Background: Early resolution of ST-segment elevation is an indicator of final infarct size and clinical outcomes. However, the relationship between the degree of ST resolution and the indexes derived from perfusion scintigraphy such as area at risk(AAR), infarct size(IR), and salvaged myocardium(SI) is unclear. Methods: Consecutive 65 patients with anteroseptal myocardial infarction with successful mechanical reperfusion, whose AAR, IS, and SI could be assessed by myocardial perfusion imaging, were studied. Serial 12 leads electrocardiograms were performed at baseline, 90 minutes after reperfusion. ST resolution was defined as complete (>70%, n = 16), partial (<70% to 30%, n = 36), or no resolution (<30%, n = 13). Results: Patients with no resolution group tended to be longer time to reperfusion (complete: 4.0 ± 7.5 partial: 6.5 ± 8.2 No: 7.4 ± 6.6). Peak CPK inversely correlated with level of ST resolution(complete:1689 ± 1395 partial:3078 ± 2577 No:5252 ± 2537 p < 0.01). As for the scintigraphical indexes such as AAR, IR, and SI, all these indexes had significant association with the level of ST resolution(AAR: complete 114 ± 54 partial 145 ± 58 no 178 ± 51 p < 0.05, IS:complete 21 ± 26 partial 66 ± 60 no 131 ± 31 p < 0.001, SI: complete 81.9 ± 16.2 partial 57.6 ± 29.4 no 27.7 ± 23.9 p < 0.001).
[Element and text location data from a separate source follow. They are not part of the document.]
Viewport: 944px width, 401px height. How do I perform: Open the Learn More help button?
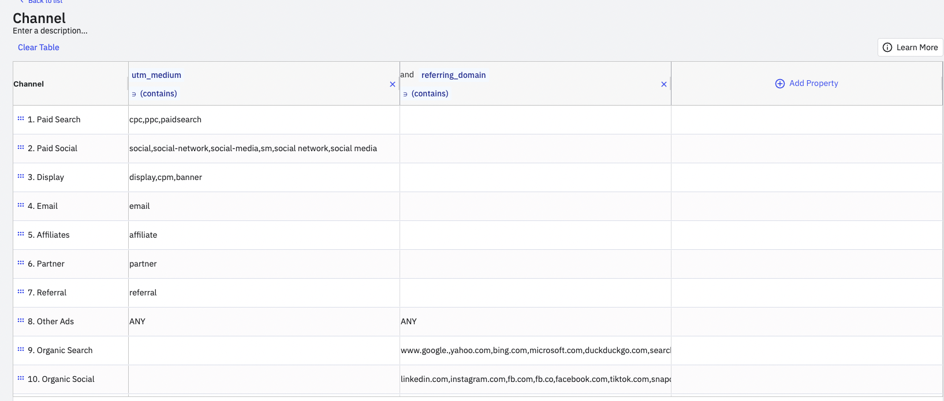pos(910,47)
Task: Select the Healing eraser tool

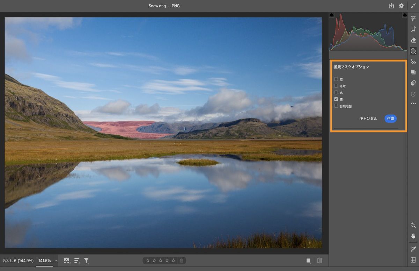Action: coord(413,40)
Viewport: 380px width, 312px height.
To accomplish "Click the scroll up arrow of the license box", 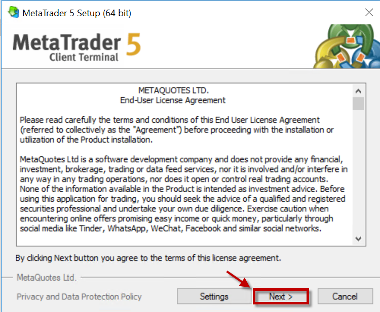I will coord(358,91).
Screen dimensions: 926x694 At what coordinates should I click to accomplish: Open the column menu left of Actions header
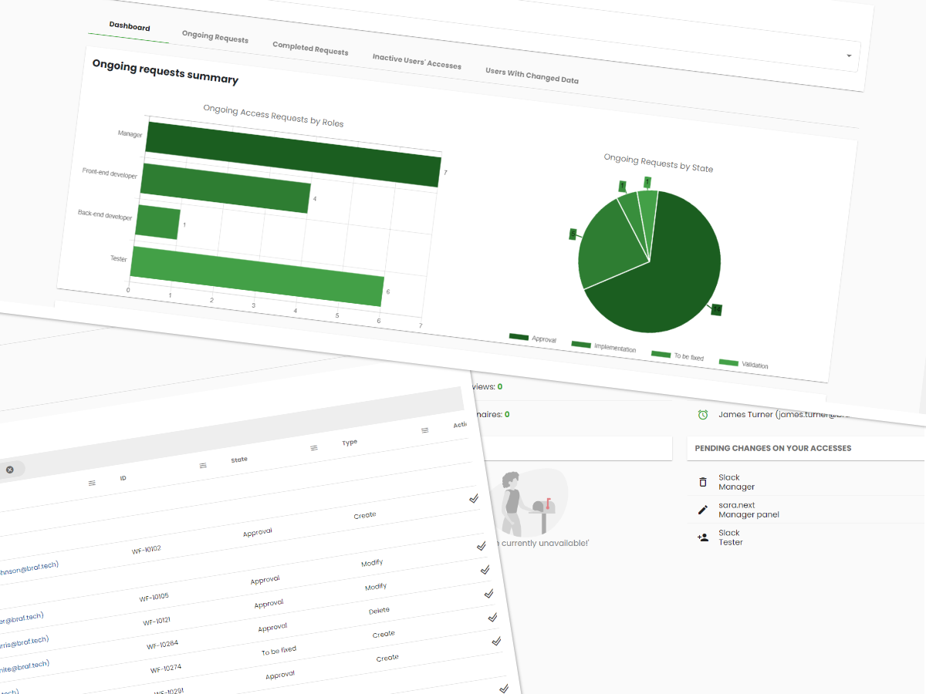coord(424,430)
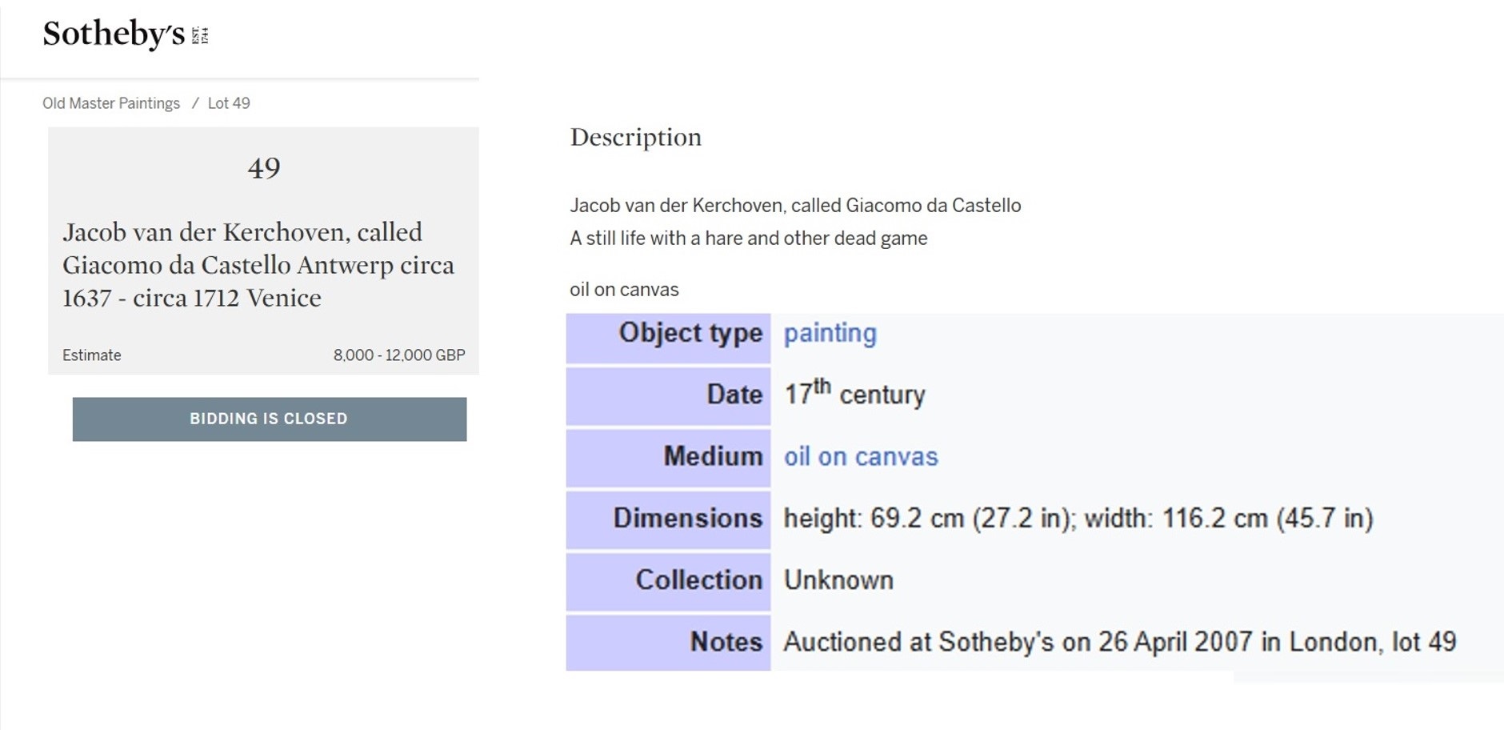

Furthermore, patients with no resolutions experienced high prevalence of the occurrence of congestive heart failure than partial and complete resolution groups. Conclusion: Early resolution of ST-segment elevation closely correlated with AAR, IS, and SI as assessed by scintigraphy and closely associated with patients prognosis.